▶ [EXCERPT PROVIDED]
===
I would like to wrap it up by suggesting that there is a tremendous opportunity in the oil and gas industry over the next 10 years for Canadian manufacturers to participate in a very meaningful way in the growth that will take place in that industry. There are some issues around doing business in that country, and we believe that the Canadian government could play a very meaningful role in helping us and the Brazilian companies create a more business- friendly environment where we can do business better together in the future.

I know it takes time. I have learned a lot about the business culture and how that country thinks. It will take time, but we need to start somewhere so that hopefully in three to five years from now, the business environment between the countries is much smoother and more beneficial.

The Chair: I think the witnesses have covered a lot of ground and the visa issue continues to come up. No doubt you will see something in our report about that; hopefully it will be helpful.

I want to ask a question more to you, Mr. Ray, because it was the way you phrased one of your questions. You said how tough it is to do business — the impediments, et cetera. We hear that. We have studied the other BRIC countries, as has been pointed out elsewhere, and it seems we always hear there are difficulties. We have to pay attention to them.

What is it about Brazil that is more difficult; or are we simply saying as we work from country to country, we have to face that there are impediments and difficulties and we have to find solutions for them? What I am getting at is it is very hard to do business in India with the competition we have there, as well as in China. Is there something different about Brazil? Is it Mercosur, or do you even think about that?

Mr. Ray: I cannot speak for India. I am not as familiar with it as I am with the Latin America countries. Definitely Brazil is at a different level of challenge than the rest of the Latin America countries. We have a well-established presence in Colombia, where we have about 1300 people. We have 500 people in Chile and almost 300 in Peru. We do business in different countries and we do not face the same degree of difficulty as we do in Brazil.

What is it about Brazil? It goes back in history. Over time, Brazil has relied predominantly on its internal consumption. That is why they have such a huge internal market. For years, it has imposed barriers for companies overseas to come in. If you want to go into Brazil, you have to produce in Brazil, manufacture in Brazil and deliver services from Brazil. Foreign services are subject to up to 42 per cent for fees and taxes. You can hardly compete in Brazil for delivering services from overseas.
===
▶ [OBJECTIVES]
• A. In the hearing transcript, what share of foreign services can go to fees and taxes in Brazil?
• B. Print the hearing transcript word for word from "I would like" up to and including "and more beneficial.".

Rows from a screen grounding dataset
===
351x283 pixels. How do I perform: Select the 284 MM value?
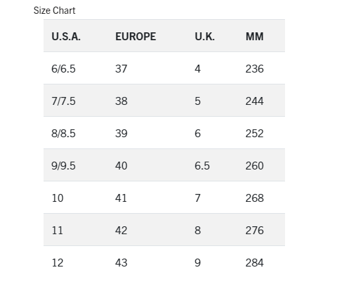(x=255, y=263)
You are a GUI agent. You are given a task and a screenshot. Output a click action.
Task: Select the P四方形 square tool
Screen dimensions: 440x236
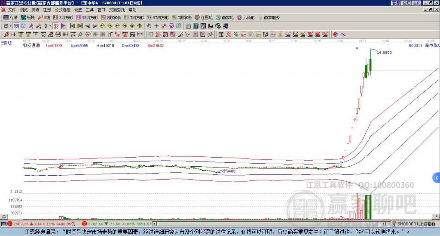[64, 18]
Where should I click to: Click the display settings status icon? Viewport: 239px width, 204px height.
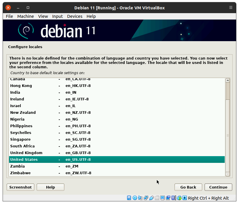162,198
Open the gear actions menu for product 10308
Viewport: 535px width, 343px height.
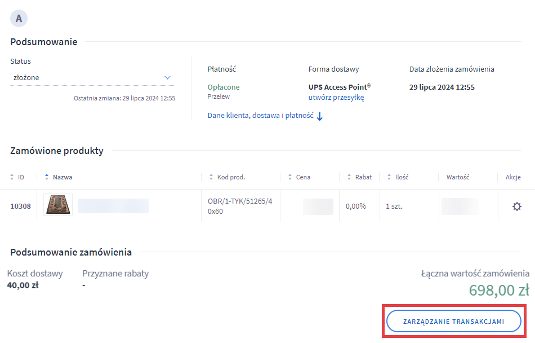(x=516, y=206)
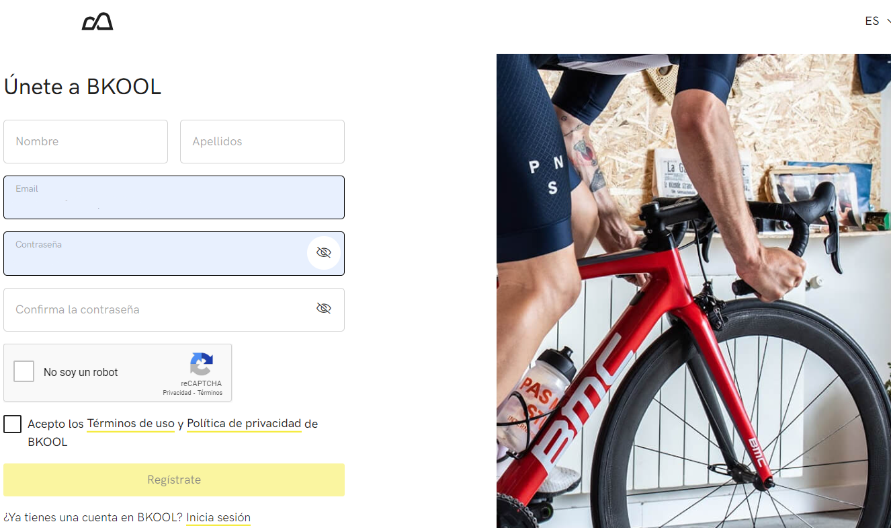Accept the Términos de uso checkbox
891x528 pixels.
point(12,424)
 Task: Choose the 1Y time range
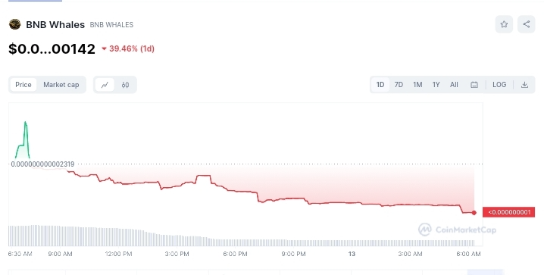[436, 85]
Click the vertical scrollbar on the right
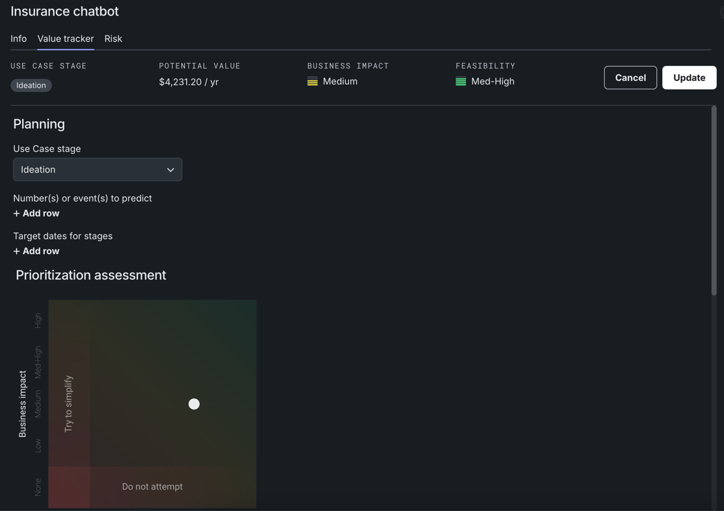 pyautogui.click(x=714, y=202)
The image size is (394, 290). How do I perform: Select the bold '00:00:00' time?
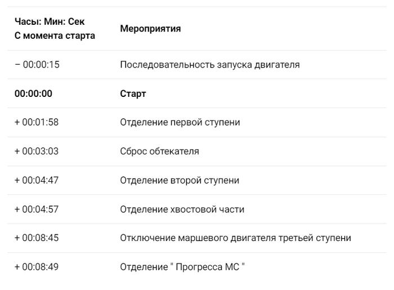[33, 93]
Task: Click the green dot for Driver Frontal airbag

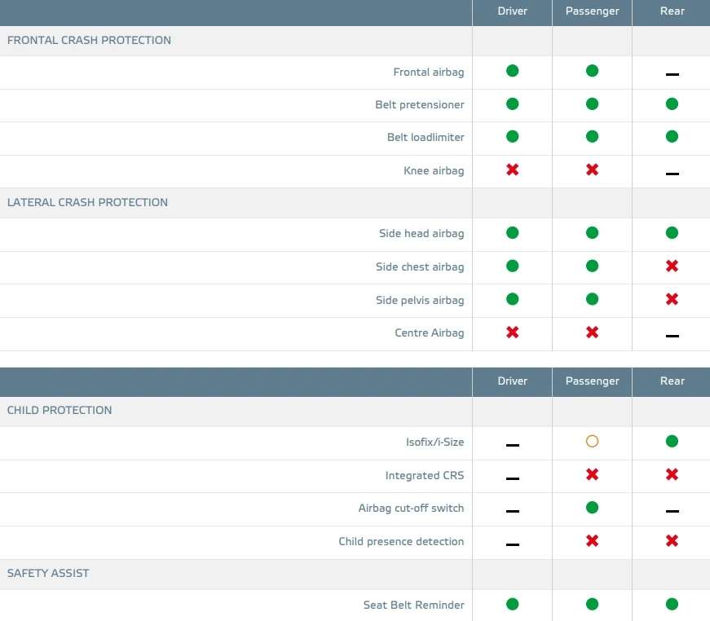Action: click(x=512, y=71)
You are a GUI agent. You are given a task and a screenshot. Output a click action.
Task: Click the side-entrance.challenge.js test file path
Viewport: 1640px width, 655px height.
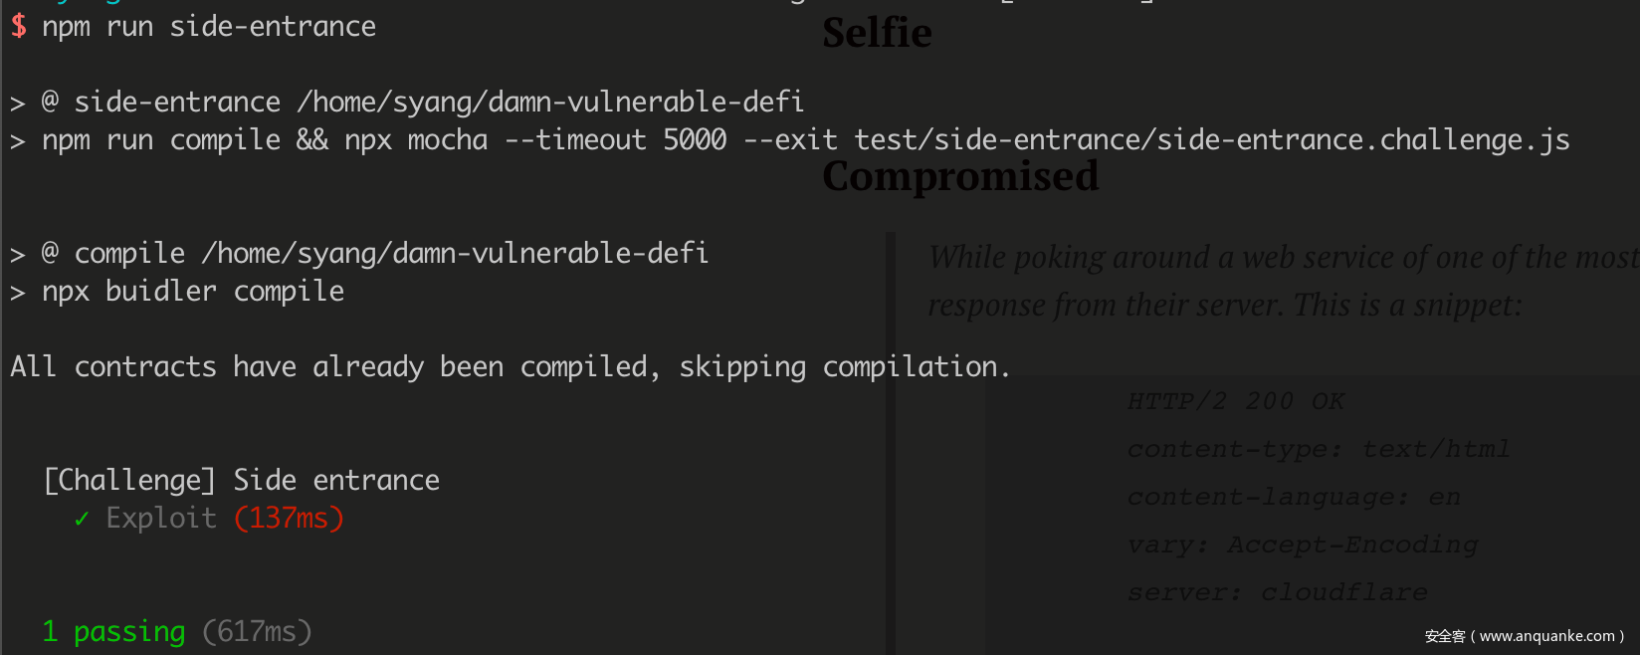(x=1211, y=140)
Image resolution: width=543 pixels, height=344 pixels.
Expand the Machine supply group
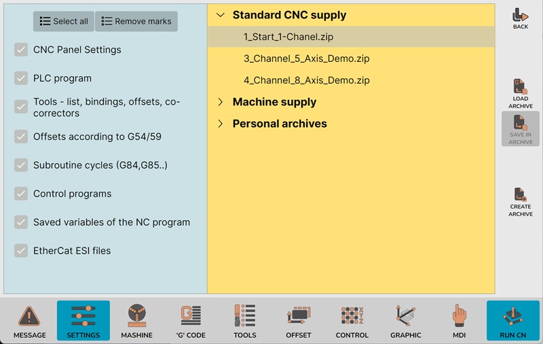click(220, 102)
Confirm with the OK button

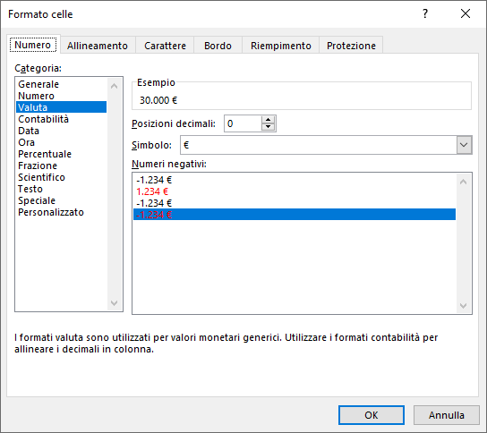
===
▶ [OUTPUTS BY TASK]
• A. Up to 42 per cent.

• B.
I would like to wrap it up by suggesting that there is a tremendous opportunity in the oil and gas industry over the next 10 years for Canadian manufacturers to participate in a very meaningful way in the growth that will take place in that industry. There are some issues around doing business in that country, and we believe that the Canadian government could play a very meaningful role in helping us and the Brazilian companies create a more business- friendly environment where we can do business better together in the future.

I know it takes time. I have learned a lot about the business culture and how that country thinks. It will take time, but we need to start somewhere so that hopefully in three to five years from now, the business environment between the countries is much smoother and more beneficial.